== WORK REQUIRED ==
The entries below must be repeated exactly. None may be skipped.

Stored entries

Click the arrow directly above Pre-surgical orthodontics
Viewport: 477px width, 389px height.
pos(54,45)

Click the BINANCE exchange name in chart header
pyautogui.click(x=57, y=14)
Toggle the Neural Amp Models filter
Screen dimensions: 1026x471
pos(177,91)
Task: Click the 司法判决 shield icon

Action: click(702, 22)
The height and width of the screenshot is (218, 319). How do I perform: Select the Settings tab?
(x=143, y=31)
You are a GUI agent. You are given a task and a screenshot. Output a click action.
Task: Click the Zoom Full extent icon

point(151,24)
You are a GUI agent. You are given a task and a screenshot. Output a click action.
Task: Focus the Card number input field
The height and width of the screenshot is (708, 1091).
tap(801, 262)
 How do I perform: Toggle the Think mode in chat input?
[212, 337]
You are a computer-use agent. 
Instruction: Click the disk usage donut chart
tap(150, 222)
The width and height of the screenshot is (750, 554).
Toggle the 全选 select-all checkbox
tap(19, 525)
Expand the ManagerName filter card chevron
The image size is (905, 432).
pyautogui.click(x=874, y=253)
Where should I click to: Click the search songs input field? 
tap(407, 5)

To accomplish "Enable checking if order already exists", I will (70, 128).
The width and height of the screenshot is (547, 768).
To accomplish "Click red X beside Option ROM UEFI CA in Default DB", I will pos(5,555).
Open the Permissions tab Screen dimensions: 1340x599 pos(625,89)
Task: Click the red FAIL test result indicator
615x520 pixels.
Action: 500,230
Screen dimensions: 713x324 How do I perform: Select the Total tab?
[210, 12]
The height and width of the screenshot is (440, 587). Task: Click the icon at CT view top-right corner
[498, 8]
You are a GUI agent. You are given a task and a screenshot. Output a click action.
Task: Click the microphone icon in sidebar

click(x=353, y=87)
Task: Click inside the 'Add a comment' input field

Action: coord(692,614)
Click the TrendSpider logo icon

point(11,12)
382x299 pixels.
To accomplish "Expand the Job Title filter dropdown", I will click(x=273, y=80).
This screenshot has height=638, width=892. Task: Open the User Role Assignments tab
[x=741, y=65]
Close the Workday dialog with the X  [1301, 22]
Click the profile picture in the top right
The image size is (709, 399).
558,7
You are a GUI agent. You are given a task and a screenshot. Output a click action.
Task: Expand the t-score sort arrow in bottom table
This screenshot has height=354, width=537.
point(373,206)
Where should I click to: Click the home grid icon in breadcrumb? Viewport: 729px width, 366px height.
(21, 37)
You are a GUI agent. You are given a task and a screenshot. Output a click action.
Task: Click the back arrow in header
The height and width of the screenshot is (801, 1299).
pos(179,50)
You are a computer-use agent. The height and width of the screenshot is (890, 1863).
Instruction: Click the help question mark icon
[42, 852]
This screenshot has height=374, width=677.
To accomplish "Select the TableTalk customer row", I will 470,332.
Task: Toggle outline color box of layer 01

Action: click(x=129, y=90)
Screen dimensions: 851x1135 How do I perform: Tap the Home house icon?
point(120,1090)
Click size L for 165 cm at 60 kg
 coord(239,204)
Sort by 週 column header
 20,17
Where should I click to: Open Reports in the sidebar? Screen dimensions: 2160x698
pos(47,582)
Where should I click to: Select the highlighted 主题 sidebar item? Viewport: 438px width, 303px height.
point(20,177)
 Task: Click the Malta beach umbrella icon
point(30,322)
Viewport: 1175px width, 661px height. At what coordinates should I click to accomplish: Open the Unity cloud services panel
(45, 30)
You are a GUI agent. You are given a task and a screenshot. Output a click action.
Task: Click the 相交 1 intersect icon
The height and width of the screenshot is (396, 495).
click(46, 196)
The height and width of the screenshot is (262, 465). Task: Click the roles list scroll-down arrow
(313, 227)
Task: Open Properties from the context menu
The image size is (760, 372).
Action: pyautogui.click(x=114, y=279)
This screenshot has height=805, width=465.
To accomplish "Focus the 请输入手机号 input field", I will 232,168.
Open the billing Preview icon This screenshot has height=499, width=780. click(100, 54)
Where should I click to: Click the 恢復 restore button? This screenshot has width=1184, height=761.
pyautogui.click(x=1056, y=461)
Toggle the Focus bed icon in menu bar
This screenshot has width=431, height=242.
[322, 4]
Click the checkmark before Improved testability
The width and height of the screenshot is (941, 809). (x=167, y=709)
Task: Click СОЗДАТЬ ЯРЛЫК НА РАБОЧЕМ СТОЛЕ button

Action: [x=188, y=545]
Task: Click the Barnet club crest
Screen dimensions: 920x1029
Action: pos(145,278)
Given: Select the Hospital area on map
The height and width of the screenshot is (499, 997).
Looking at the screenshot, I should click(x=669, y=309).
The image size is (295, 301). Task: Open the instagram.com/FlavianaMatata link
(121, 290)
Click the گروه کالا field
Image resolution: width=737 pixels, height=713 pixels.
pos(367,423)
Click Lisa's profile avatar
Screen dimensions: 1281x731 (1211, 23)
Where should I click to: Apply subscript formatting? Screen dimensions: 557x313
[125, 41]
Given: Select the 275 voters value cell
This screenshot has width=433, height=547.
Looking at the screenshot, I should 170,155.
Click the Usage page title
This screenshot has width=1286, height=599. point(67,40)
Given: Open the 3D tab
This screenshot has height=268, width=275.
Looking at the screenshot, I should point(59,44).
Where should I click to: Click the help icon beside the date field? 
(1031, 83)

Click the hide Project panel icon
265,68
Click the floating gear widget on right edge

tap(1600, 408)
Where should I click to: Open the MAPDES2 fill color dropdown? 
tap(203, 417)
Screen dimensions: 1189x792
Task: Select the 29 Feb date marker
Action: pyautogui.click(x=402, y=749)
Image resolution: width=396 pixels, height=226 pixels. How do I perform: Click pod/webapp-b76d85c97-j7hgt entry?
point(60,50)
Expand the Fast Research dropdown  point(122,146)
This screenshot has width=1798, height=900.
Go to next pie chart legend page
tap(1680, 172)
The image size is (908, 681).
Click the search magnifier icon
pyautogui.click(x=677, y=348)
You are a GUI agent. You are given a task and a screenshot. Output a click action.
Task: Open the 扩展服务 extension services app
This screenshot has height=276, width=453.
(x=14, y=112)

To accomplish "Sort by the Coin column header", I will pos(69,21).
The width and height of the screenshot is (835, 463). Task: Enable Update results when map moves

== EXERCISE RESULT ==
Click the arrow directly above Pre-surgical orthodontics
Viewport: 477px width, 389px height.
pos(54,45)

Click the BINANCE exchange name in chart header
pyautogui.click(x=57, y=14)
Toggle the Neural Amp Models filter
Screen dimensions: 1026x471
pos(177,91)
Task: Click the 司法判决 shield icon

Action: click(702, 22)
The height and width of the screenshot is (218, 319). How do I perform: Select the Settings tab?
(x=143, y=31)
You are a GUI agent. You are given a task and a screenshot. Output a click action.
Task: Click the Zoom Full extent icon

point(151,24)
You are a GUI agent. You are given a task and a screenshot. Output a click action.
Task: Focus the Card number input field
The height and width of the screenshot is (708, 1091).
tap(801, 262)
 How do I perform: Toggle the Think mode in chat input?
[212, 337]
You are a computer-use agent. 
Instruction: Click the disk usage donut chart
tap(150, 222)
The width and height of the screenshot is (750, 554).
Toggle the 全选 select-all checkbox
tap(19, 525)
Expand the ManagerName filter card chevron
The image size is (905, 432).
pyautogui.click(x=874, y=253)
Where should I click to: Click the search songs input field? 
tap(407, 5)

To accomplish "Enable checking if order already exists", I will (70, 128).
The width and height of the screenshot is (547, 768).
To accomplish "Click red X beside Option ROM UEFI CA in Default DB", I will pos(5,555).
Open the Permissions tab Screen dimensions: 1340x599 pos(625,89)
Task: Click the red FAIL test result indicator
615x520 pixels.
Action: 500,230
Screen dimensions: 713x324 How do I perform: Select the Total tab?
[210, 12]
The height and width of the screenshot is (440, 587). Task: Click the icon at CT view top-right corner
[498, 8]
You are a GUI agent. You are given a task and a screenshot. Output a click action.
Task: Click the microphone icon in sidebar

click(x=353, y=87)
Task: Click inside the 'Add a comment' input field

Action: coord(692,614)
Click the TrendSpider logo icon

point(11,12)
382x299 pixels.
To accomplish "Expand the Job Title filter dropdown", I will click(x=273, y=80).
This screenshot has height=638, width=892. Task: Open the User Role Assignments tab
[x=741, y=65]
Close the Workday dialog with the X  [1301, 22]
Click the profile picture in the top right
The image size is (709, 399).
558,7
You are a GUI agent. You are given a task and a screenshot. Output a click action.
Task: Expand the t-score sort arrow in bottom table
This screenshot has height=354, width=537.
point(373,206)
Where should I click to: Click the home grid icon in breadcrumb? Viewport: 729px width, 366px height.
(21, 37)
You are a GUI agent. You are given a task and a screenshot. Output a click action.
Task: Click the back arrow in header
The height and width of the screenshot is (801, 1299).
pos(179,50)
You are a computer-use agent. The height and width of the screenshot is (890, 1863).
Instruction: Click the help question mark icon
[42, 852]
This screenshot has height=374, width=677.
To accomplish "Select the TableTalk customer row", I will 470,332.
Task: Toggle outline color box of layer 01

Action: click(x=129, y=90)
Screen dimensions: 851x1135 How do I perform: Tap the Home house icon?
point(120,1090)
Click size L for 165 cm at 60 kg
 coord(239,204)
Sort by 週 column header
 20,17
Where should I click to: Open Reports in the sidebar? Screen dimensions: 2160x698
pos(47,582)
Where should I click to: Select the highlighted 主题 sidebar item? Viewport: 438px width, 303px height.
point(20,177)
 Task: Click the Malta beach umbrella icon
point(30,322)
Viewport: 1175px width, 661px height. At what coordinates should I click to accomplish: Open the Unity cloud services panel
(45, 30)
You are a GUI agent. You are given a task and a screenshot. Output a click action.
Task: Click the 相交 1 intersect icon
The height and width of the screenshot is (396, 495).
click(46, 196)
The height and width of the screenshot is (262, 465). Task: Click the roles list scroll-down arrow
(313, 227)
Task: Open Properties from the context menu
The image size is (760, 372).
Action: pyautogui.click(x=114, y=279)
This screenshot has height=805, width=465.
To accomplish "Focus the 请输入手机号 input field", I will 232,168.
Open the billing Preview icon This screenshot has height=499, width=780. click(100, 54)
Where should I click to: Click the 恢復 restore button? This screenshot has width=1184, height=761.
pyautogui.click(x=1056, y=461)
Toggle the Focus bed icon in menu bar
This screenshot has width=431, height=242.
[322, 4]
Click the checkmark before Improved testability
The width and height of the screenshot is (941, 809). (x=167, y=709)
Task: Click СОЗДАТЬ ЯРЛЫК НА РАБОЧЕМ СТОЛЕ button

Action: [x=188, y=545]
Task: Click the Barnet club crest
Screen dimensions: 920x1029
Action: pos(145,278)
Given: Select the Hospital area on map
The height and width of the screenshot is (499, 997).
Looking at the screenshot, I should click(x=669, y=309).
The image size is (295, 301). Task: Open the instagram.com/FlavianaMatata link
(121, 290)
Click the گروه کالا field
Image resolution: width=737 pixels, height=713 pixels.
pos(367,423)
Click Lisa's profile avatar
Screen dimensions: 1281x731 (1211, 23)
Where should I click to: Apply subscript formatting? Screen dimensions: 557x313
[125, 41]
Given: Select the 275 voters value cell
This screenshot has width=433, height=547.
Looking at the screenshot, I should 170,155.
Click the Usage page title
This screenshot has width=1286, height=599. point(67,40)
Given: Open the 3D tab
This screenshot has height=268, width=275.
Looking at the screenshot, I should point(59,44).
Where should I click to: Click the help icon beside the date field? 
(1031, 83)

Click the hide Project panel icon
265,68
Click the floating gear widget on right edge

tap(1600, 408)
Where should I click to: Open the MAPDES2 fill color dropdown? 
tap(203, 417)
Screen dimensions: 1189x792
Task: Select the 29 Feb date marker
Action: pyautogui.click(x=402, y=749)
Image resolution: width=396 pixels, height=226 pixels. How do I perform: Click pod/webapp-b76d85c97-j7hgt entry?
point(60,50)
Expand the Fast Research dropdown  point(122,146)
This screenshot has width=1798, height=900.
Go to next pie chart legend page
tap(1680, 172)
The image size is (908, 681).
Click the search magnifier icon
pyautogui.click(x=677, y=348)
You are a GUI agent. You are given a task and a screenshot. Output a click action.
Task: Open the 扩展服务 extension services app
This screenshot has height=276, width=453.
(x=14, y=112)

To accomplish "Sort by the Coin column header", I will pos(69,21).
The width and height of the screenshot is (835, 463). Task: Enable Update results when map moves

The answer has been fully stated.